▼

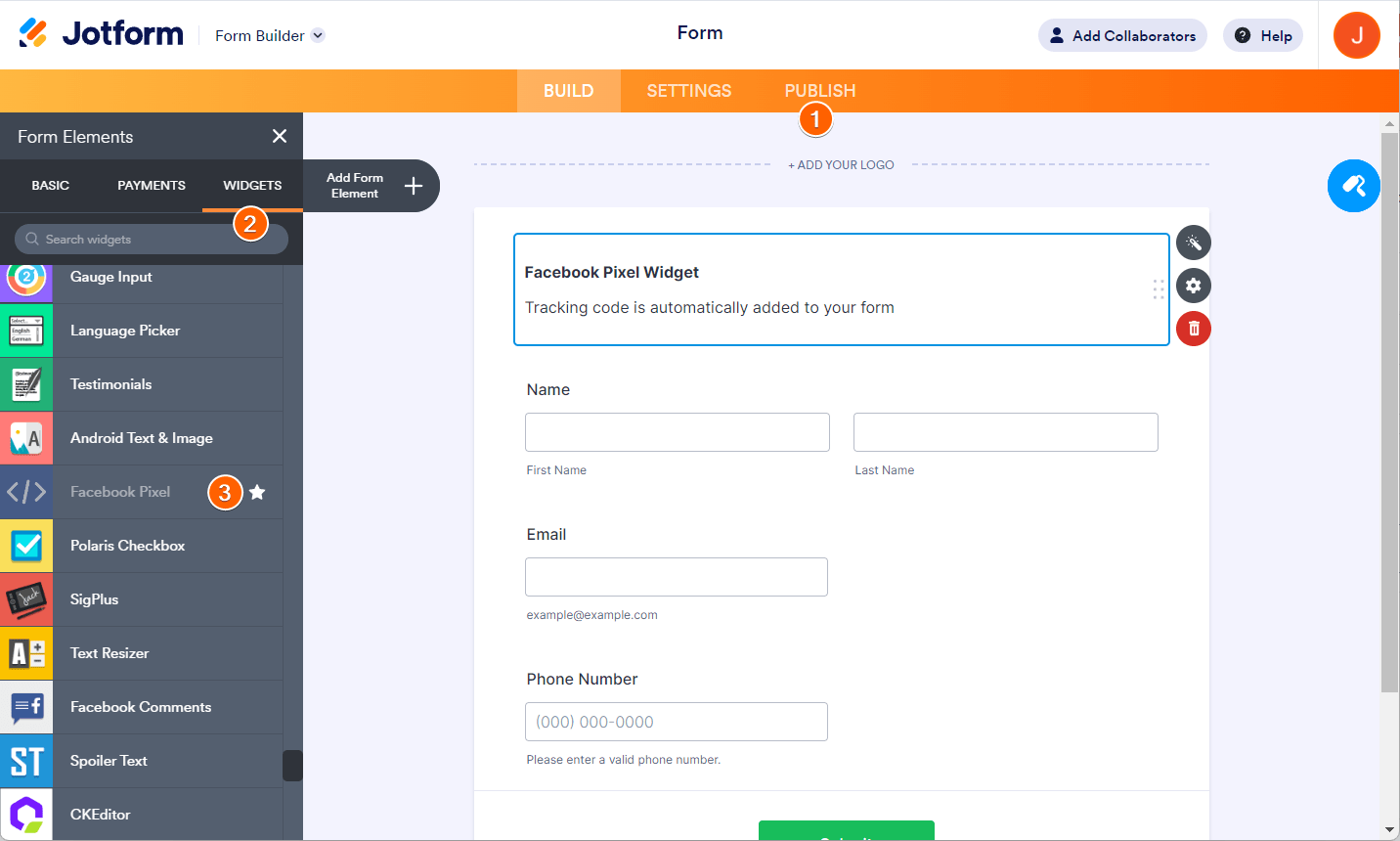Open Facebook Pixel widget gear settings
Image resolution: width=1400 pixels, height=841 pixels.
[1193, 286]
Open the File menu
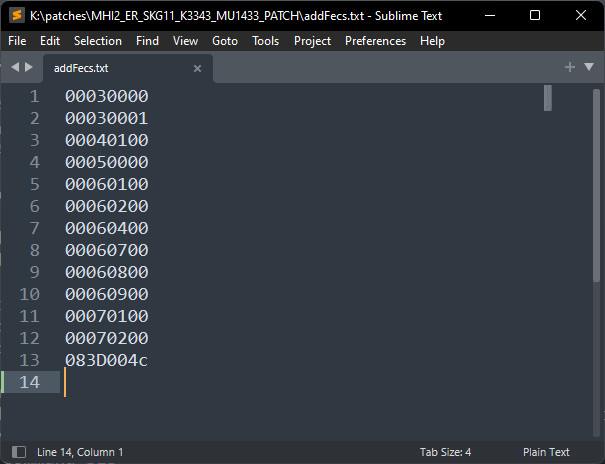 tap(17, 41)
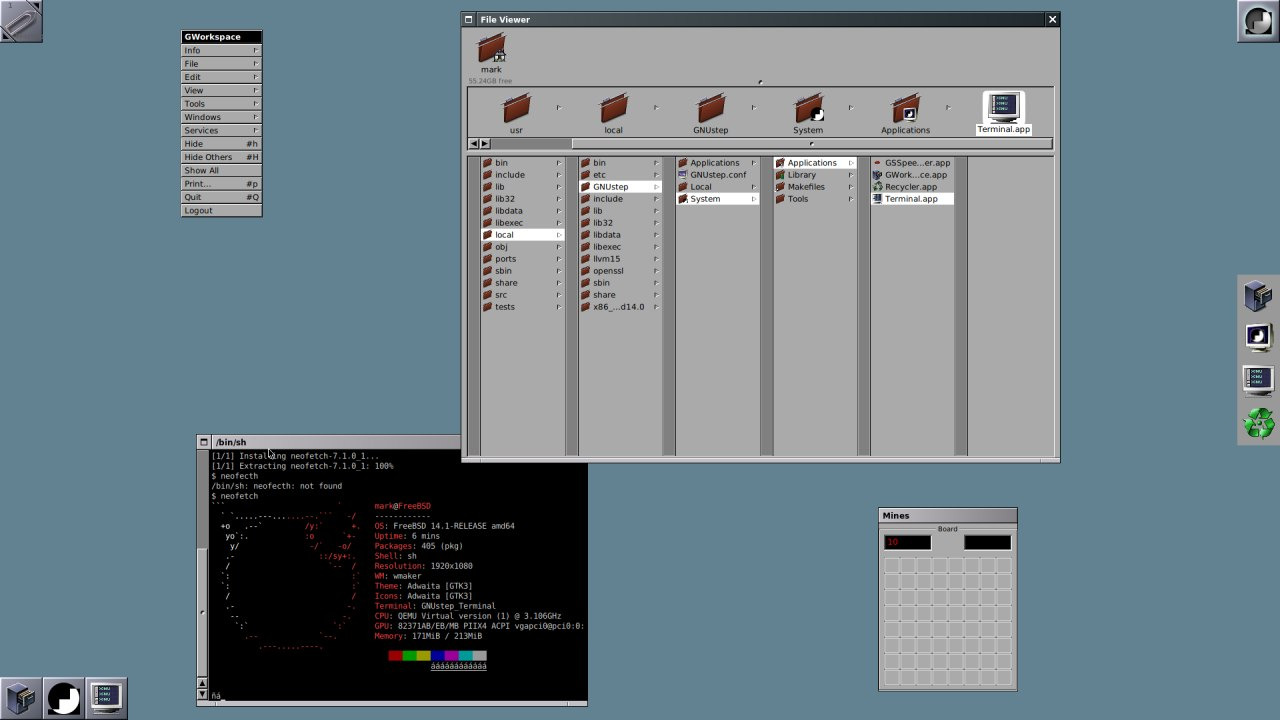Click the scroll left arrow in path bar
This screenshot has width=1280, height=720.
pos(474,144)
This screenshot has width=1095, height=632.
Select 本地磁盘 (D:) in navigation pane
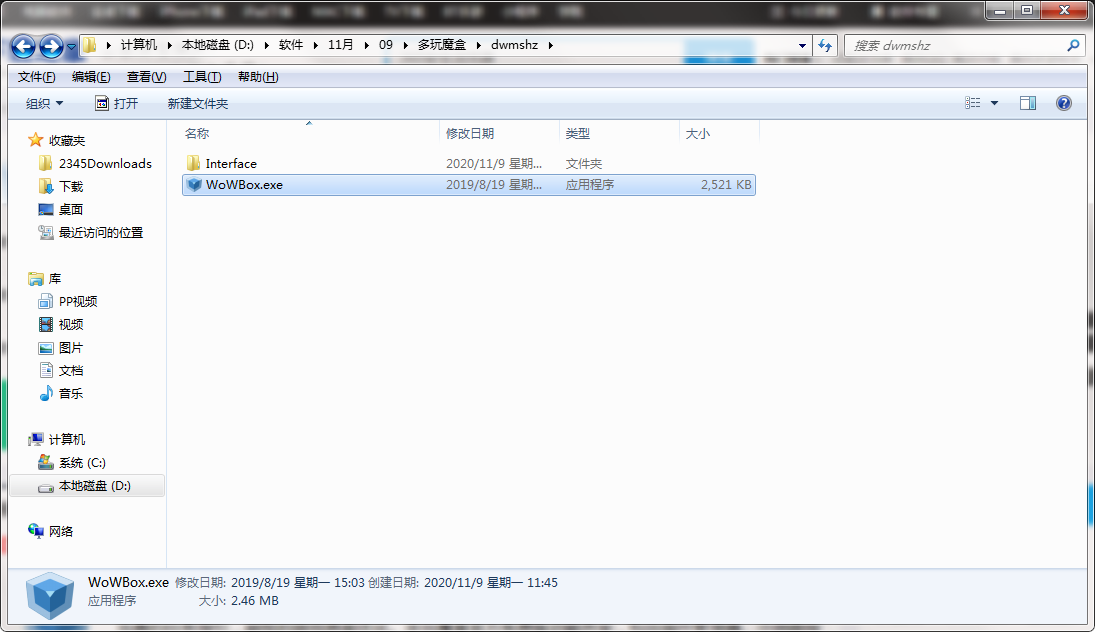pos(94,486)
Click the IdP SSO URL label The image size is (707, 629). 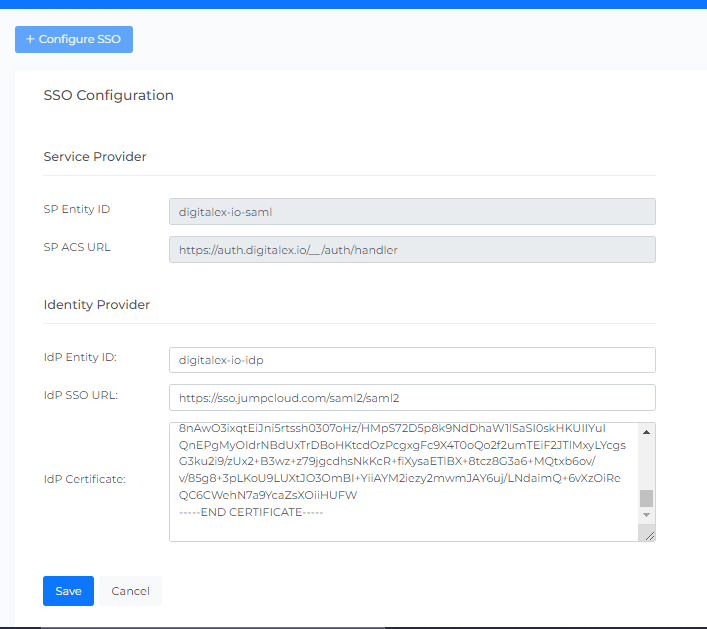click(81, 395)
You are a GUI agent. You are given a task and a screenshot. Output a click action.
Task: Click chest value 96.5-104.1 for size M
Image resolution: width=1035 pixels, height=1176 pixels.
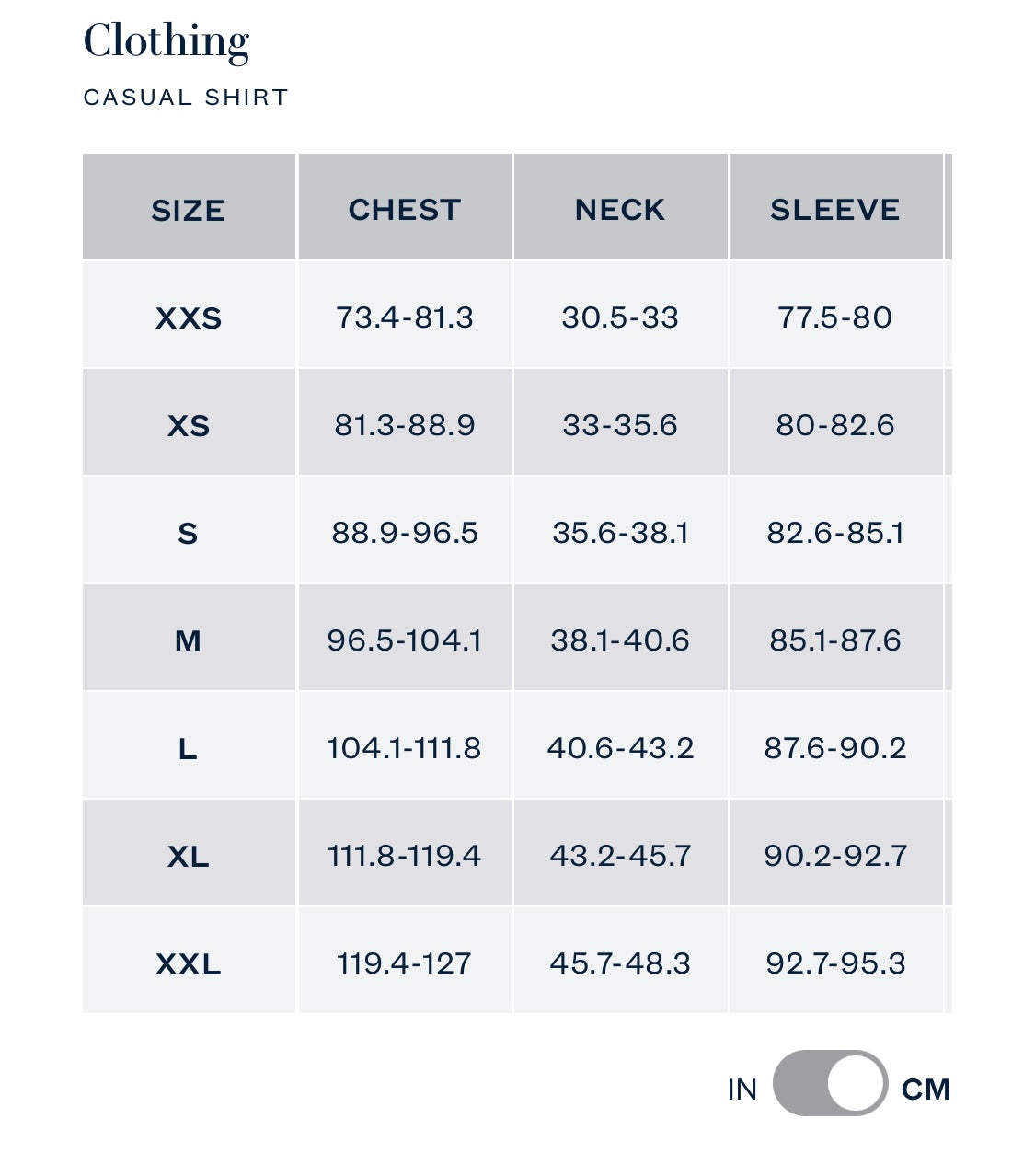[x=404, y=640]
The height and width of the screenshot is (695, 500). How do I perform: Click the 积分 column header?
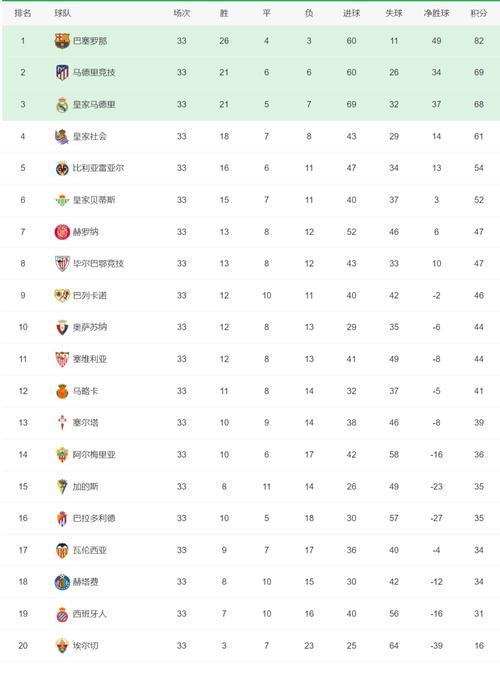click(x=479, y=13)
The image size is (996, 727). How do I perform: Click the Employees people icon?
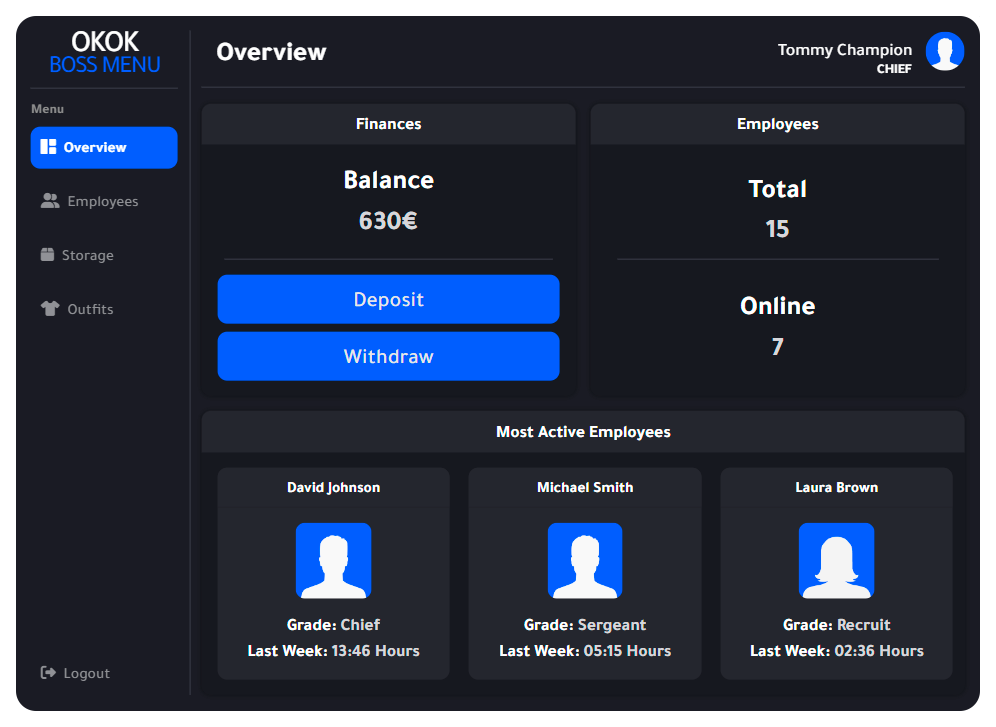48,200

▲

▶ **Work to be completed**
Write each line exactly as it appears, from the line that holds "Task: Click chest value 96.5-104.1 for size M" through the closing line of the data above, and leave every picture out.

▶ **Solved problem**
Task: Click chest value 96.5-104.1 for size M
Image resolution: width=1035 pixels, height=1176 pixels.
[x=404, y=640]
The height and width of the screenshot is (695, 500). How do I perform: Click the 积分 column header?
click(x=479, y=13)
The image size is (996, 727). How do I perform: Click the Employees people icon?
48,200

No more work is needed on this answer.